Sunday, December 10, 2006

Lucknow Express

Click and clack. Clickety-clack. The Lucknow Express picks up speed, pulling out of New Delhi Station, leaving behind a snarl of traffic—human, vehicular, and animal—and heads into the still dark early morning.

There’s nothing to see but the white light of the car, the dark skins of the passengers, the packed overhead luggage bins, and the shiny linoleum floor. The door at the end of the car opens and a waiter comes in with the first offering of the six hour trip. He’ll be back … often.

I listen to an iPod and work a Sudoku puzzle while the woman next to me, a heavy jacket over her bright yellow sari, dozes. Her head lolls against the darkness beyond the window.

Dawn is approaching. The door opens, letting in the click and clack of metal wheels on rails, and the waiter is back. This time his cart carries thermos jugs of hot water to go with the tea bags he brought on the first trip. Letting my tea bag seep in the hot water, I turn my head toward the windows where light seeps above the horizon. Here, now, come the black shapes of water buffalo, the thatch roofs of granaries, the tall cone of a brick kiln.

Visual vignettes. A village comes close, and there is a boy on a roof with the giant red ball of a sun just topping the horizon behind him. Briefly, his arms frame it—an Apollo bearing the sun. Then, he stretches, losing his brief flirtation with the supernatural, and begins a routine of calisthenics.

I watch other Indians waking in their incredible numbers. With the dawn, they’re working, tilling fields, riding bullock carts, burning ditches.

Slowing, we pull into Ghanziabad, passing makeshift huts, new construction with unfinished walls and networks of pole scaffolding. Mazes of wire festoon the building fronts, witness to a national freebooting spirit, a help yourself attitude toward power distribution.

The train jerks to a stop. Was it here that the windows of our car were starred and pitted by hurled bricks and stone? Every car in the train is similarly battle scarred—train bashing seeming to be an important component of civil protest in India. Just the day before this trip the newspapers had featured photographs of burning “bogies,” part of a riot in one of the southern states. But what’s the story behind the injuries suffered by my bogie?
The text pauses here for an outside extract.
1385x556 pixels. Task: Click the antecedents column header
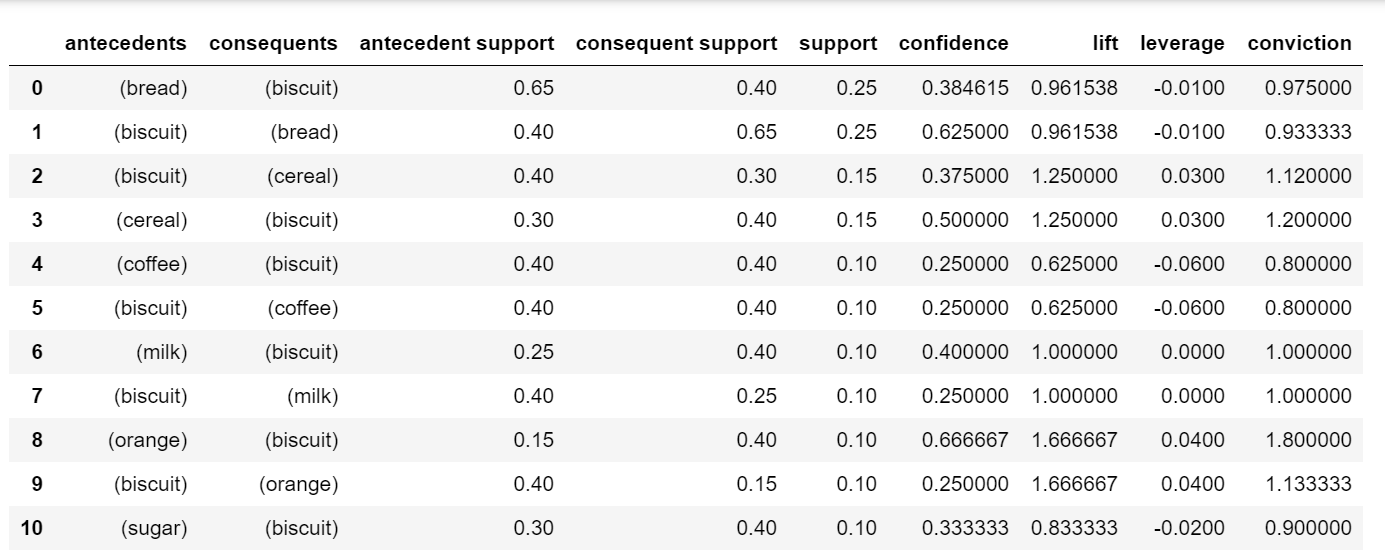tap(126, 44)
Were there people like me inside, appearing as bodiless heads to the rioters on the platform. Today, thank God, all is peaceful.

The reminder of violence returns later as we pass an ambulance train sitting on a siding. The windowless cars, a flat shade of orange, stimulate more questions. How often is that special train needed? Did it clack along the tracks to the relief of the earthquake victims last year? It must take hours to get the staff together, to find an engine, to clear the tracks, to … .
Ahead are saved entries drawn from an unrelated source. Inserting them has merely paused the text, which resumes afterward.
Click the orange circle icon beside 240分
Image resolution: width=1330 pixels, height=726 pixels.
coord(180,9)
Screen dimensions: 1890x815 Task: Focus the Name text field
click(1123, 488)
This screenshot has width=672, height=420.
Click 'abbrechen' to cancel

One answer comes all too soon when I wake up the next morning to CNN reporting the collapse of an overpass onto a passing train. Thirty-two people died immediately, and many more suffering serious injuries were expected to succumb to them because … it took the hospital train twelve hours to reach them.

Death is common in India, a normal part of Hindu life and, if the person is fortunate, this death ends the chain of reincarnation. I see one such aspirant getting a head start on eternity, being carried toward the sacred waters of the Ganges. His body, wrapped in white, lies on a platform balanced on the heads of eight men. They reach the water and lower him into it. Then, we are past Kanpur and crossing a river along which the gods walked and where death is a business.
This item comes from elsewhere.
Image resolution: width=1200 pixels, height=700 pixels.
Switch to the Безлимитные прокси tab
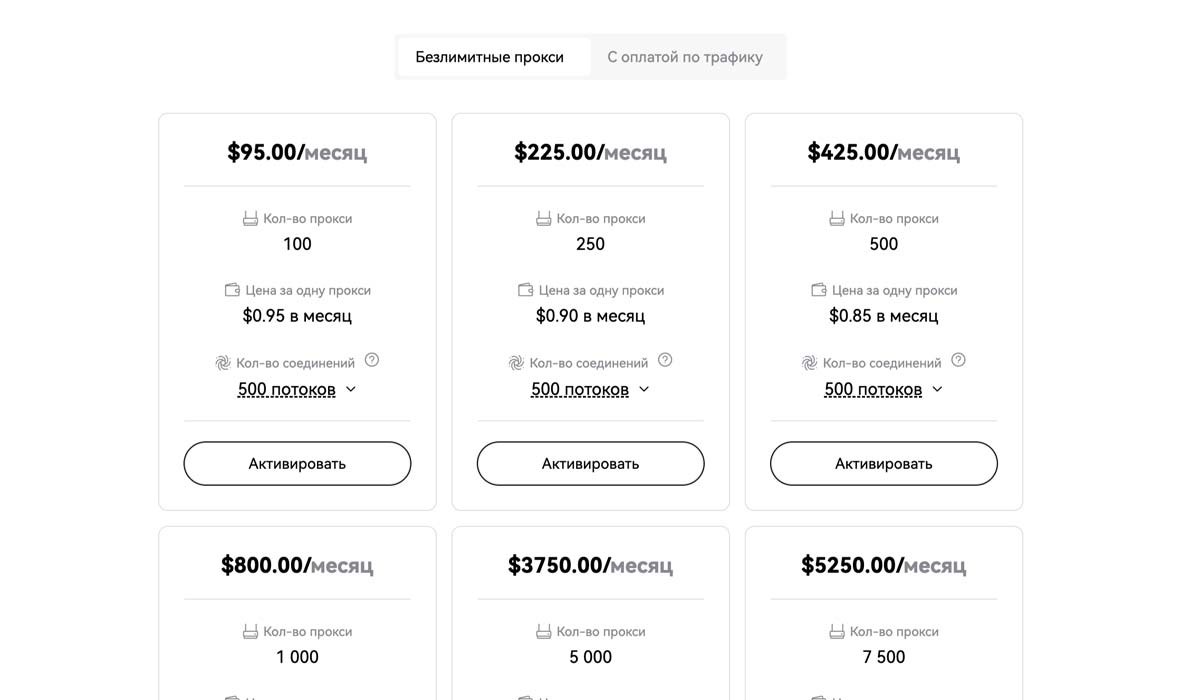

Outside, scenes blur. One bullock looks much like the next. The dogs of every town, tails in loose, high curves, scavenge through identical trash heaps. They also lie in roads, apparently mistaking their unprivileged lives for those of the sacred cows. The latter can and do claim roads as beds without fear, and the sight of kamikaze drivers braking to roll cautiously around a recumbent cow is so common, it is as interesting as wallpaper.

Upside down ditches—banks that delineate fields—make similar patchworks everywhere. Uttar Pradesh, the most northern of India’s provinces, snugging up under Nepal, is the breadbasket of the country. It is also the wealthiest province, as anyone from UP will tell you in a nano second.

Click and clack. The refined voice of the female announcer tells us that we are coming into Lucknow, the cultural heart of UP. I see a woman holding her baby boy with his naked butt hanging over the edge of the station platform, his little body obediently defecating onto the tracks … poddy training, Indian style.